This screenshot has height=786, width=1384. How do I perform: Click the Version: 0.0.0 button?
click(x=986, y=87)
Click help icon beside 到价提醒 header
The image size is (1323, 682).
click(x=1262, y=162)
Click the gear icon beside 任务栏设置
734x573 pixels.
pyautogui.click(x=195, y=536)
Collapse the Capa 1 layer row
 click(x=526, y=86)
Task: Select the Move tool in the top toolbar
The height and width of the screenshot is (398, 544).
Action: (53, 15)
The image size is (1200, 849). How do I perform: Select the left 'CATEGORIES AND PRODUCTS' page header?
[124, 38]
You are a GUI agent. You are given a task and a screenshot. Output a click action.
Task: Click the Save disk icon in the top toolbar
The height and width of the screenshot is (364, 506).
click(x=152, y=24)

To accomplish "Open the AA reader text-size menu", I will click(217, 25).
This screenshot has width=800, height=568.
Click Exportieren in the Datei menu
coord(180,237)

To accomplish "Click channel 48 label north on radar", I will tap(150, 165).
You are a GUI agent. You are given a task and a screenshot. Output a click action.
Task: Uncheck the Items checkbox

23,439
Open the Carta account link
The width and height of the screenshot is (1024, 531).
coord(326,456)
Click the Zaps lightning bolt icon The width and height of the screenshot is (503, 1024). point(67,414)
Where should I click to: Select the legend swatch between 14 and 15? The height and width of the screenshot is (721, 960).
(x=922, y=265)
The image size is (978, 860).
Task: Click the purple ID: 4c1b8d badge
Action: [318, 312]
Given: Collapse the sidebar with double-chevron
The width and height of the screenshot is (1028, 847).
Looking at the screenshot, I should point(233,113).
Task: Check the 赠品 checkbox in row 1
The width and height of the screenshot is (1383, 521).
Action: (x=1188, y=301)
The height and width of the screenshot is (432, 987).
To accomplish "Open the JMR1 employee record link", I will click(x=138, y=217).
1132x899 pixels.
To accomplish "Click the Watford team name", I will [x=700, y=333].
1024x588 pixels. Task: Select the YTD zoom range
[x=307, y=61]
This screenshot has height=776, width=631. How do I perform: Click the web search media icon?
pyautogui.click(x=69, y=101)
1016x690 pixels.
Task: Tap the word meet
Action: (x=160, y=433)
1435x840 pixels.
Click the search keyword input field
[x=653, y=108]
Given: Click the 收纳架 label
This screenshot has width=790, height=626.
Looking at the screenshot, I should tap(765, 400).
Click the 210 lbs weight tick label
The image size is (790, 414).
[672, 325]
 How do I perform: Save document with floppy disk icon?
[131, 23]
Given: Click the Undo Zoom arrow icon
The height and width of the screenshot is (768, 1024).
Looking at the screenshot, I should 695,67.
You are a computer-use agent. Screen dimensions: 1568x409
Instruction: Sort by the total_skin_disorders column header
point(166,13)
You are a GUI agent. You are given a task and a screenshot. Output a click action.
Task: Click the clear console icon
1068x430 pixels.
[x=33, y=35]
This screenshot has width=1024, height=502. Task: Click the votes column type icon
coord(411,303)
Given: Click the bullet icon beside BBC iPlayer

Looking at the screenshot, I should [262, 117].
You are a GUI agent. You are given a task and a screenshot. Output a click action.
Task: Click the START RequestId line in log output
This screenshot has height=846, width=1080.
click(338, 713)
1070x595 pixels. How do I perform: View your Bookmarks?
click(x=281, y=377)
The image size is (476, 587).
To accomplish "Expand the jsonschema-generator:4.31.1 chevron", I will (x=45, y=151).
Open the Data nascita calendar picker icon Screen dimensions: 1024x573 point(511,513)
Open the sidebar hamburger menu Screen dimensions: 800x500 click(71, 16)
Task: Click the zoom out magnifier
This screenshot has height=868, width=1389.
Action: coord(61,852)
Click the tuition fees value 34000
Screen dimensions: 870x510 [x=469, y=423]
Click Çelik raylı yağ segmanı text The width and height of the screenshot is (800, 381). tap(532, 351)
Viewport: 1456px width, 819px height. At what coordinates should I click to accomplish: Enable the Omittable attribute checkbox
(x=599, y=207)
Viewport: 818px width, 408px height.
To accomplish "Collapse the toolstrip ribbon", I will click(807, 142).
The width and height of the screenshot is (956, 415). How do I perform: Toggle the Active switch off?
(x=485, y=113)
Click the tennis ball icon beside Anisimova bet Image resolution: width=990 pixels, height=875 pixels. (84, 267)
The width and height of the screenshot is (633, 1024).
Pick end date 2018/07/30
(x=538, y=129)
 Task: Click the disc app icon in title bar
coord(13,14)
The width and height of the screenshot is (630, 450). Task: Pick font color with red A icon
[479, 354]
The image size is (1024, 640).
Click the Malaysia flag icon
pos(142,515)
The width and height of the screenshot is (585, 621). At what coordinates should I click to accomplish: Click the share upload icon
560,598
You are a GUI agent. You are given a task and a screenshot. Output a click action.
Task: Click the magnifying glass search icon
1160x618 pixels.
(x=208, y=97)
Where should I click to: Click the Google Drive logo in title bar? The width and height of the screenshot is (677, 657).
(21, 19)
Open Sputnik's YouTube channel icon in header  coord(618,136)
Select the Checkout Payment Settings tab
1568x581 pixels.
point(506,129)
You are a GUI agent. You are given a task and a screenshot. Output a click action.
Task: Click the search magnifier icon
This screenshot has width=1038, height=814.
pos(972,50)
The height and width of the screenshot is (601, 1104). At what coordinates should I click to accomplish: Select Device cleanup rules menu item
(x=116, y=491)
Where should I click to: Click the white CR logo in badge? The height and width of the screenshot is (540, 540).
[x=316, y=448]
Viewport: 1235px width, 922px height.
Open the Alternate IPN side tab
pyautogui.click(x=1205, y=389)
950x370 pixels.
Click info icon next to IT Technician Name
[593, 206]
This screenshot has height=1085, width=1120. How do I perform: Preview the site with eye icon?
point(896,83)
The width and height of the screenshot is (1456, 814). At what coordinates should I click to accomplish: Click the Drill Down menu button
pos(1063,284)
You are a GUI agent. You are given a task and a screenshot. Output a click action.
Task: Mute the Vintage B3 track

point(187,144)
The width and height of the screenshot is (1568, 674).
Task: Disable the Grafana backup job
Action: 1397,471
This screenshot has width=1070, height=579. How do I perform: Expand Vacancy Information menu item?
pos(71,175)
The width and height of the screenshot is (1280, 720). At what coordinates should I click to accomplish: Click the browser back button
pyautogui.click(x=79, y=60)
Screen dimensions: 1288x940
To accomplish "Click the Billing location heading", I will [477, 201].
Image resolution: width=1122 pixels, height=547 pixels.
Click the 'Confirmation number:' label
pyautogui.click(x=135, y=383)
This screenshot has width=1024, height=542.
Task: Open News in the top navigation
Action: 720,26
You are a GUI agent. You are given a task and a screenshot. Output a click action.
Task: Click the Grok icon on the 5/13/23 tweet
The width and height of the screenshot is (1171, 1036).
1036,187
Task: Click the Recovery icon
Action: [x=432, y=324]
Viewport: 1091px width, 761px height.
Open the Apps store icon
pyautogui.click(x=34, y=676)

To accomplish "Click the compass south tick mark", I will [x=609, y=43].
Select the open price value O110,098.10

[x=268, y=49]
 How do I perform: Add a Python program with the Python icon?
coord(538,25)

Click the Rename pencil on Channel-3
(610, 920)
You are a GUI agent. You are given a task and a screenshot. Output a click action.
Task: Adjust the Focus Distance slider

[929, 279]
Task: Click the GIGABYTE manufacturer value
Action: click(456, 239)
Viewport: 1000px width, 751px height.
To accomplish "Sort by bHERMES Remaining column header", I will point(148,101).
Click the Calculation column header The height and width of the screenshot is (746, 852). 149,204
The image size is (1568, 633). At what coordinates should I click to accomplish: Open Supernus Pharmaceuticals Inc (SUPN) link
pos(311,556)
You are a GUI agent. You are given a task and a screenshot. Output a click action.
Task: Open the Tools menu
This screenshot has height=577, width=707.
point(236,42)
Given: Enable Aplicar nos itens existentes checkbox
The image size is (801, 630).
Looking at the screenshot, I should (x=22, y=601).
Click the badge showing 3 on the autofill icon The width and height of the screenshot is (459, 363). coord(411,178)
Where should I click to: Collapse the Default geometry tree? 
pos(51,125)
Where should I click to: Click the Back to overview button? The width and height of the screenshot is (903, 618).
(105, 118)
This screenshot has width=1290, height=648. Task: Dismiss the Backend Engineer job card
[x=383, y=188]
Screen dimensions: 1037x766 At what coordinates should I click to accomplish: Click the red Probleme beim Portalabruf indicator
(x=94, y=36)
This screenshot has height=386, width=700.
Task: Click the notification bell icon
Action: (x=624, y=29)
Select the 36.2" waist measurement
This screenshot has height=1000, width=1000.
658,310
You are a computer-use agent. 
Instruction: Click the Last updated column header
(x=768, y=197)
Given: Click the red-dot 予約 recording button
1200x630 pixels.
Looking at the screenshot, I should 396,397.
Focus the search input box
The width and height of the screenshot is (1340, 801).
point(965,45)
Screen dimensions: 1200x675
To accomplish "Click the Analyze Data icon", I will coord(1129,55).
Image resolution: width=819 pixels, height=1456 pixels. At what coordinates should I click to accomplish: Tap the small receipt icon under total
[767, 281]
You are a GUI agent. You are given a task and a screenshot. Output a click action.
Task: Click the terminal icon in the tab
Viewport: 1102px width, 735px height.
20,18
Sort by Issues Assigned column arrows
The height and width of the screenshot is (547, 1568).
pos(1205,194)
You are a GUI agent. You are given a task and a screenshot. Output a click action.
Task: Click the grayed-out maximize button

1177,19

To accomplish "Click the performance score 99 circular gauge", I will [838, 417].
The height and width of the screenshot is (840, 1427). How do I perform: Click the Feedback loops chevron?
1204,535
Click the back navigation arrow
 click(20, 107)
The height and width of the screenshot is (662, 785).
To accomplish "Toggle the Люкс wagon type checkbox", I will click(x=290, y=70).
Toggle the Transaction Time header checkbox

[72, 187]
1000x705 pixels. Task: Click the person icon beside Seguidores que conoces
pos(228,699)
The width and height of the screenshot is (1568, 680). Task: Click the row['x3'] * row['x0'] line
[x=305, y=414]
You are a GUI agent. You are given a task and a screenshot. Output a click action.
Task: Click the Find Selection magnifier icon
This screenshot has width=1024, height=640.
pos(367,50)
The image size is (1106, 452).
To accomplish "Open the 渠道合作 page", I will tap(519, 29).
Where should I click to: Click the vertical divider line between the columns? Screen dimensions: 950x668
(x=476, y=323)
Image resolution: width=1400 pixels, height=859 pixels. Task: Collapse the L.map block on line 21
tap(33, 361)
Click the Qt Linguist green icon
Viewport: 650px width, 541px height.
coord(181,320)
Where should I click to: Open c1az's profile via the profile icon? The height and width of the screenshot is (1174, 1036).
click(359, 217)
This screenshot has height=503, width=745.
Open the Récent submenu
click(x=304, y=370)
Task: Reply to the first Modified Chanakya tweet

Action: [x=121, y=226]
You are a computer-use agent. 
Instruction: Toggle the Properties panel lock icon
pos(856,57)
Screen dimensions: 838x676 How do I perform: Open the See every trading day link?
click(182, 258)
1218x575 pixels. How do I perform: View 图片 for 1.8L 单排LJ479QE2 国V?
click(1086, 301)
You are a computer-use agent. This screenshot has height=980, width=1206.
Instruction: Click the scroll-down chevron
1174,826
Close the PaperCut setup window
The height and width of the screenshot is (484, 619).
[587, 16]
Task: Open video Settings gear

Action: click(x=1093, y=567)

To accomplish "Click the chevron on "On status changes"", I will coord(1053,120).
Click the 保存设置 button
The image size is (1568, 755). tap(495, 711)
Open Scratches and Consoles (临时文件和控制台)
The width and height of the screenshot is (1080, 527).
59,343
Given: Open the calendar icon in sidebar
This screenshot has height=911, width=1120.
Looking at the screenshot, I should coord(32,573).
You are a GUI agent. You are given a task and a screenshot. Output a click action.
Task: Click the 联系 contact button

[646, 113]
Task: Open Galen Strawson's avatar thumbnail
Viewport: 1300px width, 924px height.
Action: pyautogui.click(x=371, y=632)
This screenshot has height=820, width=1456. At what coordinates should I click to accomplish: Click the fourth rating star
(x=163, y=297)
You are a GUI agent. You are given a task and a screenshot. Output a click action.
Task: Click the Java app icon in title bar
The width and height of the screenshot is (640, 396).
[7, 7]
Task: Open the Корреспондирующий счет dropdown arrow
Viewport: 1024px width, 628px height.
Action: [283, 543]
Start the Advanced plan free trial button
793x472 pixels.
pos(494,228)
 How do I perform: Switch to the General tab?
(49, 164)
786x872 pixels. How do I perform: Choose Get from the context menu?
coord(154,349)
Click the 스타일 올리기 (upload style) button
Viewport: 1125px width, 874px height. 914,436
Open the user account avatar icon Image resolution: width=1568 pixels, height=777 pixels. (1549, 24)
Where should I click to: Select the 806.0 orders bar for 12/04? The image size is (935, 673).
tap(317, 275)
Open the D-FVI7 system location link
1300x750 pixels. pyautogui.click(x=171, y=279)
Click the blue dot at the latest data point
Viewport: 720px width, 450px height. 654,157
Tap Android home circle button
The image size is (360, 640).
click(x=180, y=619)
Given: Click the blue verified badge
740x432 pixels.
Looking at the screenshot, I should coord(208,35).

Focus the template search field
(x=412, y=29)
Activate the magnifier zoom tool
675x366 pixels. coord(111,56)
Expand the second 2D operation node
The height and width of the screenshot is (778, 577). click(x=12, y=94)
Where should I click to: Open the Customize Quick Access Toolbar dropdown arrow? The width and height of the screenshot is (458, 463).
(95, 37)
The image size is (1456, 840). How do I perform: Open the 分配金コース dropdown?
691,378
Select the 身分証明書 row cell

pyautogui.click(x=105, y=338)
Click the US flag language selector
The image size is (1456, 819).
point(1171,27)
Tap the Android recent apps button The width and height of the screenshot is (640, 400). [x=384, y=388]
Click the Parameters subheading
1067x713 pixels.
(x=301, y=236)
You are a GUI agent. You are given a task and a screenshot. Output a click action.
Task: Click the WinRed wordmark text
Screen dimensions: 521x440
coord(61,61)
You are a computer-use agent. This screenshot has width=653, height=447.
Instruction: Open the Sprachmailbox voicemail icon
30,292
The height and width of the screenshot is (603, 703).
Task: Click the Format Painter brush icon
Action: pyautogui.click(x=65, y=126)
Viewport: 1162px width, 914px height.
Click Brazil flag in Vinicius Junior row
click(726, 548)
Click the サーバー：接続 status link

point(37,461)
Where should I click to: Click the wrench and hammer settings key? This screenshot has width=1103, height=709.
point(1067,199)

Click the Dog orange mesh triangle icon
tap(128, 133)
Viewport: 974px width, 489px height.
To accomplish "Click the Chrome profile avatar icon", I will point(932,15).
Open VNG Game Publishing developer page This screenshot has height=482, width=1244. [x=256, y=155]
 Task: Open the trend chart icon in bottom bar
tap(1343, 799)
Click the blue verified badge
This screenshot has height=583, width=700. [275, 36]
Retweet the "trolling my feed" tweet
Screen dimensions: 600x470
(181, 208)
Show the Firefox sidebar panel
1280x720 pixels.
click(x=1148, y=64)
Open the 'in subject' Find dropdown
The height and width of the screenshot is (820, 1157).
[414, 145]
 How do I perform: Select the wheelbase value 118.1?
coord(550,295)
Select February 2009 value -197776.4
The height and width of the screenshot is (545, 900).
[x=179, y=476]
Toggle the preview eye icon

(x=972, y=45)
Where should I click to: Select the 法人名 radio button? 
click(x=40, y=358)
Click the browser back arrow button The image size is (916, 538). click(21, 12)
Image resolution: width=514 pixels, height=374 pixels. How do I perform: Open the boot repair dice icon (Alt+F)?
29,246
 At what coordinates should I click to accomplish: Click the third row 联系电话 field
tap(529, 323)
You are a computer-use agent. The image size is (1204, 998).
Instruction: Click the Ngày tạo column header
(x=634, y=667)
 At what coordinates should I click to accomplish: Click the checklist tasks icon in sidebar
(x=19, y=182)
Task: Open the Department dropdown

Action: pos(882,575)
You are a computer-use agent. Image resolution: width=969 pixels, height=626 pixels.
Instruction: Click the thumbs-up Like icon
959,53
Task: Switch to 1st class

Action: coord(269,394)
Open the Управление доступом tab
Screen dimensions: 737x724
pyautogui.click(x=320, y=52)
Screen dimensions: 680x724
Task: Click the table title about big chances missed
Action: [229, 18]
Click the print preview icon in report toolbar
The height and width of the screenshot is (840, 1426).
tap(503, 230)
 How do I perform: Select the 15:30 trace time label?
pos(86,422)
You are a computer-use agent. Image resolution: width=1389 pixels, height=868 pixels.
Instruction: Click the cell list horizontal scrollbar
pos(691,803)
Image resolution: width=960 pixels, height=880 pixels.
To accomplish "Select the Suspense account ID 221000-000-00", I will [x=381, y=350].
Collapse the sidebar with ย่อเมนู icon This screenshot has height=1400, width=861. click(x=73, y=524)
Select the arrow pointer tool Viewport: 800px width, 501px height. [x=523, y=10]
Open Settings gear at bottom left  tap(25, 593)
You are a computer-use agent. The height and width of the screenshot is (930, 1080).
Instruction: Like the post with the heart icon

*****

TO DO: Repeat exactly the lines of the listing above, from the one with "The image size is (1200, 849)." down to the one with "Click the Zaps"; both of those lines belong in the range.

PROBLEM SOLUTION:
The image size is (1200, 849). How do I perform: Select the left 'CATEGORIES AND PRODUCTS' page header?
[124, 38]
You are a GUI agent. You are given a task and a screenshot. Output a click action.
Task: Click the Save disk icon in the top toolbar
The height and width of the screenshot is (364, 506).
click(x=152, y=24)

To accomplish "Open the AA reader text-size menu", I will click(217, 25).
This screenshot has width=800, height=568.
Click Exportieren in the Datei menu
coord(180,237)

To accomplish "Click channel 48 label north on radar", I will tap(150, 165).
You are a GUI agent. You are given a task and a screenshot. Output a click action.
Task: Uncheck the Items checkbox

23,439
Open the Carta account link
The width and height of the screenshot is (1024, 531).
coord(326,456)
Click the Zaps lightning bolt icon The width and height of the screenshot is (503, 1024). point(67,414)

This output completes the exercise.